Scientific classification
- Kingdom: Fungi
- Division: Basidiomycota
- Class: Malasseziomycetes
- Order: Malasseziales
- Family: Malasseziaceae
- Genus: Malassezia
- Species: M. sympodialis
- Binomial name: Malassezia sympodialis Simmons & Gueho (1990)

= Malassezia sympodialis =

Species of fungus

Malassezia sympodialis is a species in the genus Malassezia. It is characterized by a pronounced lipophily, unilateral, percurrent or sympodial budding and an irregular, corrugated cell wall ultrastructure. It is one of the most common species found on the skin of healthy and diseased individuals. It is considered to be part of the skin's normal human microbiota and begins to colonize the skin of humans shortly after birth. Malassezia sympodialis, often has a symbiotic or commensal relationship with its host, but it can act as a pathogen causing a number of different skin diseases, such as atopic dermatitis.

==History==
In 1846, Karl Ferdinand Eichstedt was the first to identify the association of fungi with pityriasis versicolor, a common infection associated with the genus Malassezia. The name applied to the fungal agent responsible shifted multiple times over the next 150 years until the genus Pityrosporum was settled upon for the teleomorph, and Malassezia for the anamorph. Through the use of genetic sequencing, a number of new species have since been identified.

== Description ==
Malassezia sympodialis exhibits unipolar budding, similar to a number of other Malassezia species including M. pachydermatis. The colonies achieve a size of 5 mm in diameter after a week of growth, and develop a soft texture and a round, smooth shape. The individual cells are oval in shape and 2.5-7.5 × 2.0-8.0 μm in size and acquire a yellowish appearance en masse when grown in culture at 37 C. The optimal growth of this species occurs at 34 C. A range of specialized growth media such as Cremophor EL and Leeming-Notman agar that incorporate fatty acids support the growth of M. sympodialis. However, non-specialized growth media overlaid with sterile olive oil also support the growth of this species in culture. Malassezia sympodialis can be identified in the laboratory by the presence of β-glucosidase activity which causes darkening of the growth medium.
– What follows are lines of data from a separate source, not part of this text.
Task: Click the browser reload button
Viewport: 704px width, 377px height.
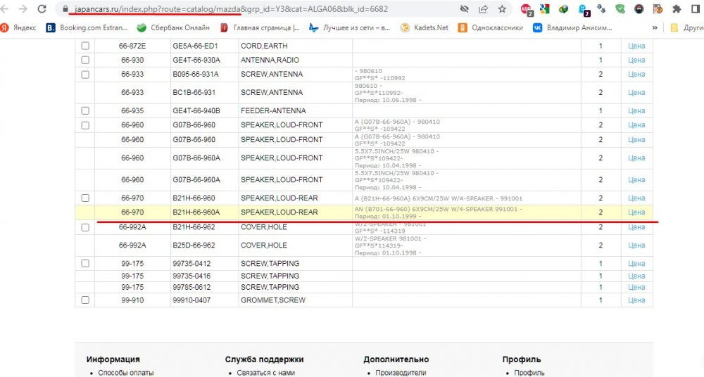Action: pyautogui.click(x=42, y=10)
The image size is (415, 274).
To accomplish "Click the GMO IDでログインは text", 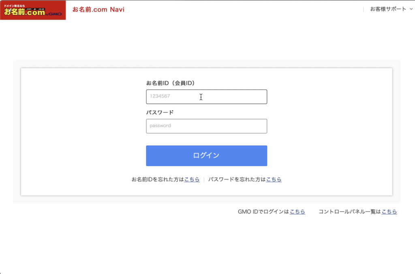I will click(x=263, y=212).
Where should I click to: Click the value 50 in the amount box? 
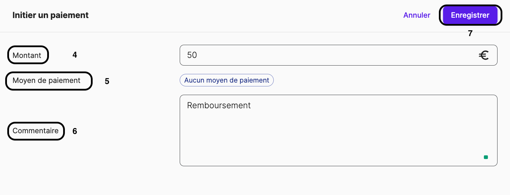pos(192,55)
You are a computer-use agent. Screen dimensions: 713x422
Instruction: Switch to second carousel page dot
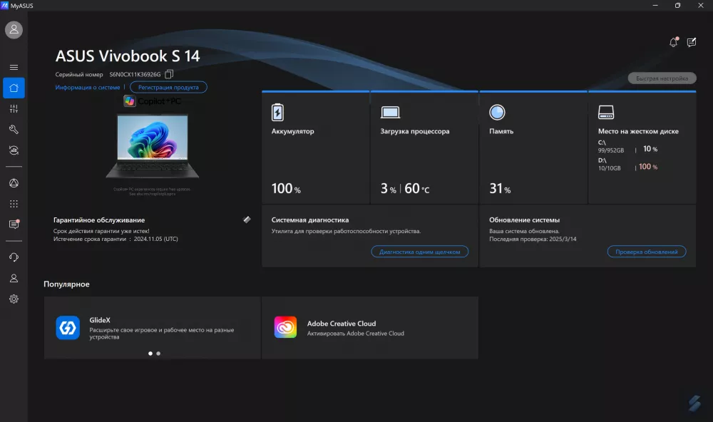coord(158,353)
==Pathogenicity in humans and animals ==
The innate and adaptive immune systems are both important for the health of the skin. There are several different types of cells, such as neutrophils, that search their environment for antigens by using pattern recognition receptors and are essential in the innate immune response. Malassezia sympodialis causes atopic eczema in susceptible individuals. Many of the skin diseases caused by this species occur when the barrier of the skin is breached, allowing the organism to access the damaged integument, such as occurs in individuals infected with atopic eczema. The M. sympodialis peptide LL-37 is found in monocyte-derived dendritic cells where it is involved in initiating a Th-2 like response. The Th-2 like response is involved in the creation of IgE and is therefore important for individuals with atopic eczema. There are several factors that contribute to the development of atopic eczema, including the environment and genetics.

=== Human diseases ===
Malassezia sympodialis has been identified conjunction with a number of human skin disorders include pityriasis versicolor, seborrheic dermatitis and dandruff and atopic dermatitis. There have also been reports of M. sympodialis in patients with granulomatous dermatitis.
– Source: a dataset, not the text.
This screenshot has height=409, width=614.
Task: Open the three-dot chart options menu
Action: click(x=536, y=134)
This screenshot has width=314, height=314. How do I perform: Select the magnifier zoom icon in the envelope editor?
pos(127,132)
====Pityriasis versicolor====
Pityriasis versicolor is a skin disorder that leads to the formation of patches on the skin that are either hypo- or hyperpigemented. It may be found on oilier areas of the body including the neck and trunk. Besides M. sympodialis, several species of Malassezia have been identified on individuals with the disorder including, M. globosa, M. slooffiae and several others. Some believe that M. globosa is responsible for the disease as it has been found in higher numbers, but this has not yet been confirmed. Confirmation of the agent of disease involves microscopic examination of skin scrapings from the infected individuals for the presence of thick-walled yeast cells intermixed with broad hyphae. Ointments containing fungicidal ingredients such as selenium can be applied to the affected area. Oral medications are also used in some cases.

====Seborrhoeic dermatitis and dandruff====
Seborrheic dermatitis is a skin disorder where inflammation and desquamation occurs in areas of the body with a high density of sebaceous glands, particularly the face and trunk. The dandruff form does not result in inflammation and is restricted to the scalp. Although M. sympodialis has been reported as an agent of seborrhoeic dermatitis and dandruff, other species including M. furfur and M. globosa are more commonly associated with the disorder.

====Atopic dermatitis====
Atopic dermatitis occurs in individuals that have an abnormal immune reaction to allergens resulting in inflammation on the affected area of the skin. This disorder is associated with M. furfur, M. restricta, M. sympodialis and a number of other species.

=== Animal diseases ===
Malassezia sympodialis has been identified in high frequency on dogs that have some form of dermatitis and is found in association with other species of Malassezia. This species has also been associated with otitis in cattle, cats and other animals.